Ahora, este ejercicio político de salir del closet convoca a que los sujetos reaccionen contra el desprecio y a que tomen conciencia de los otros, y eso es un primer paso asertivo hacia la solidaridad, pues pasamos del plano de la invisibilización y la exclusión a la nominación del otro, lo que abre el espacio a una lucha de contrarios que no tendrá como resolución vencedores y vencidos, sino construcción de acuerdos éticos que permitan la convivencia y permita que la ausencia de desprecio dé paso a la dignidad. Es ciertamente claro que todo lo que en el uso cotidiano de la palabra se designa como “desprecio” puede englobar diferentes grados en cuanto a la lesión psicológica del sujeto, desde la que se vincula con la privación de los derechos fundamentales y la humillación sutil, hasta la que se relaciona con el fracaso de una persona, en ambos sentidos, condenándole a la invisibilidad.
Esa invisibilidad se expresa en tres tipos de reacciones: (a) una reacción donde el sujeto se siente responsable de su borramiento, que se materializa en sentimientos tales como el miedo (más internalizado) o el odio (más exteriorizado); y produce en él una expresión de silenciamiento o parálisis por un sentimiento de vergüenza social que le asiste, donde la “culpa” de ser responsable no le permite asumirse en relación consigo mismo; (b) acciones reduccionistas del sujeto con su propia vida, que se expresan en prácticas de cosificación o reificación, y limitan ampliamente su relación con el entorno; e (c) indiferencia en su entorno de su estatus de ciudadano, de segunda categoría, que generan en él una experiencia – casi siempre imperceptible- de sumisión, particularmente en su relación con las instituciones del Estado.

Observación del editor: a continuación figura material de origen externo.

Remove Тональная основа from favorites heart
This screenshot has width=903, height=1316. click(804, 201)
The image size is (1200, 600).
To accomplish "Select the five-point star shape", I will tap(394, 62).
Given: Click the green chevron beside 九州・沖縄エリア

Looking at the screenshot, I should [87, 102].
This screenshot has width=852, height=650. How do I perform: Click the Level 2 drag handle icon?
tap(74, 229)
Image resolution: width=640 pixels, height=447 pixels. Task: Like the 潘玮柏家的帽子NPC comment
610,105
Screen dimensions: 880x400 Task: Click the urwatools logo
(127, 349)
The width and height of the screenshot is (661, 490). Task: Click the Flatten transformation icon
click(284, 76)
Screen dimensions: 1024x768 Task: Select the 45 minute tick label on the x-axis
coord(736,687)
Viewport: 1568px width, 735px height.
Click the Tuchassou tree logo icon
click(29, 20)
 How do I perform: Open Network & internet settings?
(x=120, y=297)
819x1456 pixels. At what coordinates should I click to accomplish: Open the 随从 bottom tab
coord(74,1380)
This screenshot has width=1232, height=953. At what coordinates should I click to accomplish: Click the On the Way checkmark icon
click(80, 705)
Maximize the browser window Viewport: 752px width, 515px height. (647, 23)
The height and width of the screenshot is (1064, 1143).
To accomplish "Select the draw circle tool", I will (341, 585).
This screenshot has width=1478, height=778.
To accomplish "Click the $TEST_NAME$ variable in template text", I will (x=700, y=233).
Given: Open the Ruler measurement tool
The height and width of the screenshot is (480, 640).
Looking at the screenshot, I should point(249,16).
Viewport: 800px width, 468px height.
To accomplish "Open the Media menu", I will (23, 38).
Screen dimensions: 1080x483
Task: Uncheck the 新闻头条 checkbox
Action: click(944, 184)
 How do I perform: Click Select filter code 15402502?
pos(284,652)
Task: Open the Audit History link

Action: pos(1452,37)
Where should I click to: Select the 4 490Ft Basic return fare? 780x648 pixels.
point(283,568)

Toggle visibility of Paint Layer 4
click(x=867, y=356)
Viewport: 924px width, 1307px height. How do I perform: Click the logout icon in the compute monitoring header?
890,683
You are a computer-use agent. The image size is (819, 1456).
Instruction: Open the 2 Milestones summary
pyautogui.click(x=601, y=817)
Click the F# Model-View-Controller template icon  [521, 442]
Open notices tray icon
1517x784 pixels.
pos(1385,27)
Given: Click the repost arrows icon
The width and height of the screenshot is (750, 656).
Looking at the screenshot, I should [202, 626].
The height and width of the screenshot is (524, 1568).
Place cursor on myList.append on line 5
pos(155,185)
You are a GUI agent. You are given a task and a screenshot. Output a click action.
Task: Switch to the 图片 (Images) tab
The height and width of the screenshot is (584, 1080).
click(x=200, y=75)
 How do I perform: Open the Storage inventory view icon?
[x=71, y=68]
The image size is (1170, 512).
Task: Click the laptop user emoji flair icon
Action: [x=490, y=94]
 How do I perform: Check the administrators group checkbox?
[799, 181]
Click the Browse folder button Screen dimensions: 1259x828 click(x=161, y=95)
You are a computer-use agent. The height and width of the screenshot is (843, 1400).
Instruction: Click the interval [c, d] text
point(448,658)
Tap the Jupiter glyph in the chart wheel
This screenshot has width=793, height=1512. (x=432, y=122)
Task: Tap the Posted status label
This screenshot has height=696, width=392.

En la vida en el closet o en espacios ausentes de derechos, solamente se hace evidente el daño moral cuando busca promover su autoestima o cuando recibe una imagen social deformada y eso pone barreras a la consolidación de una sociedad éticamente integrada por ciudadanos libres. Estas suelen manifestarse en el sujeto como sentimientos negativos que suscitan reacciones afectivas y generan un trastorno a la autorreferencia del grupo; sin embargo, este no siempre es consciente, e incluso se naturaliza en su vida, permitiendo que hayan relaciones, a veces injustas, basadas en acuerdos tácitos que generan una dominación bilateral que es validada por convencimiento o conveniencia o por falta de alternativas en la estructuras de dominación; convirtiéndose en un asunto patológico.
Por ello el acto político de salir del closet convoca a toda la sociedad, pues validar la existencia de espacios ausentes de derechos o limitados para la realización, hacen que muchas personas, en vez de vida digna, experimenten una existencia despreciada. El desprecio es la causa de las relaciones sociales injustas, y no se soluciona solamente con políticas de redistribución si no se aplican cambios estructurales en las dinámicas que generan esos mismos sentimientos y, en esos casos, las renovaciones institucionales, por sí solas, no son un remedio, sino que necesitan un cambio cultural, pues las acciones de desprecio hacen zozobrar la infraestructura moral de la persona, afectan el valor de su identidad y la aíslan de los entornos sociales.